This post is an extension of a comment I left on my previous post. My apologies for bouncing readers around...The discussion around Martin K's low-tech outreach program--invite a newcomer to lunch--has a few of us sharing our own experience of being newcomers at one point and having received that sort of invitation to linger, to join a group for lunch on First Day, to learn more about Quakerism by way of simple gestures of fellowship.
It's easy these days for any of us as individuals to bow out of such opportunities, though, for First Day fellowship because of our responsibilities to children, to partners, to preparation for the upcoming week's grind...
But we are missing the role of the larger community--the Quaker worship community--when we consider ourselves as individuals, disconnected from the larger group:
A healthy, vibrant meeting will have a critical mass of Friends who are available to do the work that not every individual can. It's that critical mass--made up of individual Friends, but with a shared understanding of the whole--that can regularly provide outreach and opportunities to talk about Quakerism with others.
It's that same sort of critical mass that recognizes and acts upon the need for Friends to attend Quaker weddings and memorials that are taken under the care of the meeting, something I have written about previously.
When we as a community stop talking openly among ourselves about the responsibilities of membership (or of long-term attendance-ship!), then those responsibilities become implicit and invisible--which used to be okay when we would spend oodles of time with one another during the rest of the week.
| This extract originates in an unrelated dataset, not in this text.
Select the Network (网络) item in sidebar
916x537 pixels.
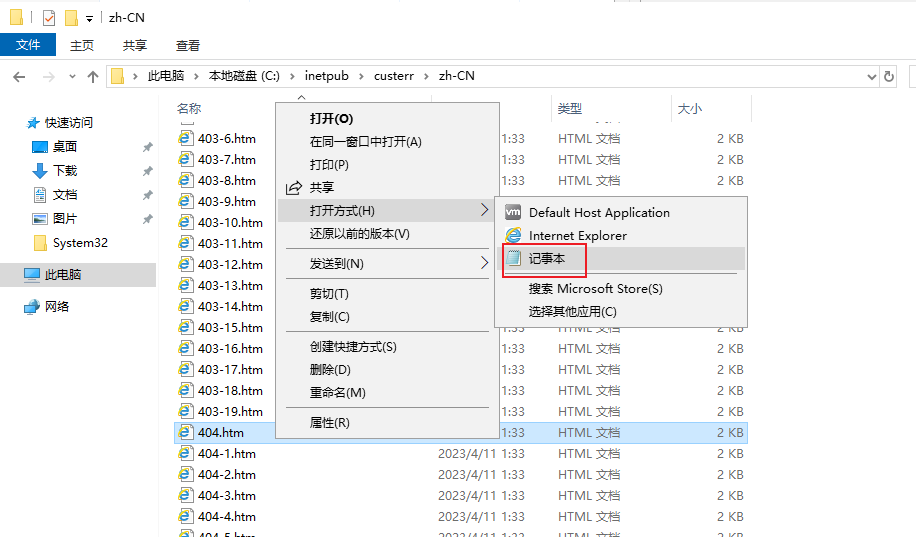click(57, 307)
It used to be okay because during our time together away from Meeting, we'd learn that Friends would be making plans to go to committee meetings, or to attend Meeting for Worship for Business, or to check in on a Friend who was going through a particularly painful time, etc etc. We saw and heard about the interweaving of Quakerism through the fabric of the lives of those around us.
But when we see each other and interact with each other only (primarily) on First Days, we lose our direct exposure to how Quakerism impacts our day-to-day lives: how we might pull out the Scriptures to remind ourselves of a story that can help us through difficulty; how we might call on one another to discern this-or-that; how we might quiet ourselves to settle into worship during a spiritually dark time so that the Light may reveal something to us that we need to know and we may submit to it, letting mercy come in...
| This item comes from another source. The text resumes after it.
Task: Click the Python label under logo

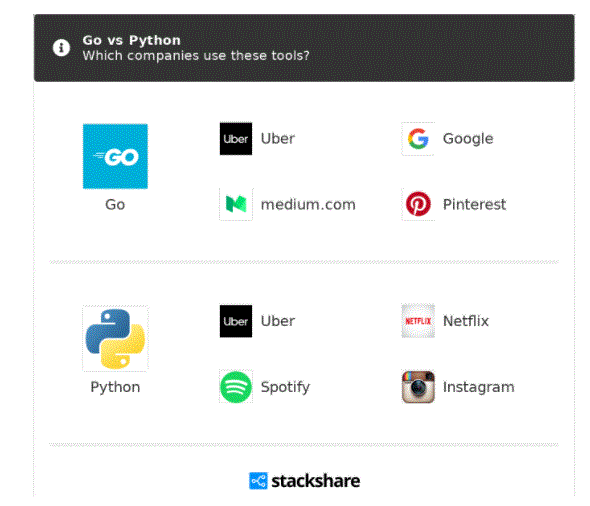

Our isolated, individualized brand of Quakerism is likely in stark contrast to the religion of our youth--for those of us who grew up in a religious household. That "earlier religion" was probably made explicit to us in all sorts of ways, perhaps many of them as empty forms: references to certain members of the clergy; traditions, ceremonies, and meals that followed a certain calendar of holidays; prayers that were recited on specific occasions; and lessons that were taught so we'd understand the history, struggle, accomplishments, and teachings of our particular faith.
But today, the implicit nature of today's Quakerism is not one that will allow our faith tradition to be passed onto future generations, because we have confused an embodied or "implicit Quakerism" with not knowing how to talk about our faith--or not being willing to do so, out of fear that others will be turned off by our forthrightness.
An active, receptive, participatory silence is expected during our unprogrammed periods of worship. But we fail our Quaker ancestors and our Quaker tradition when we remain silent about our faith away from our meetingroom's doors.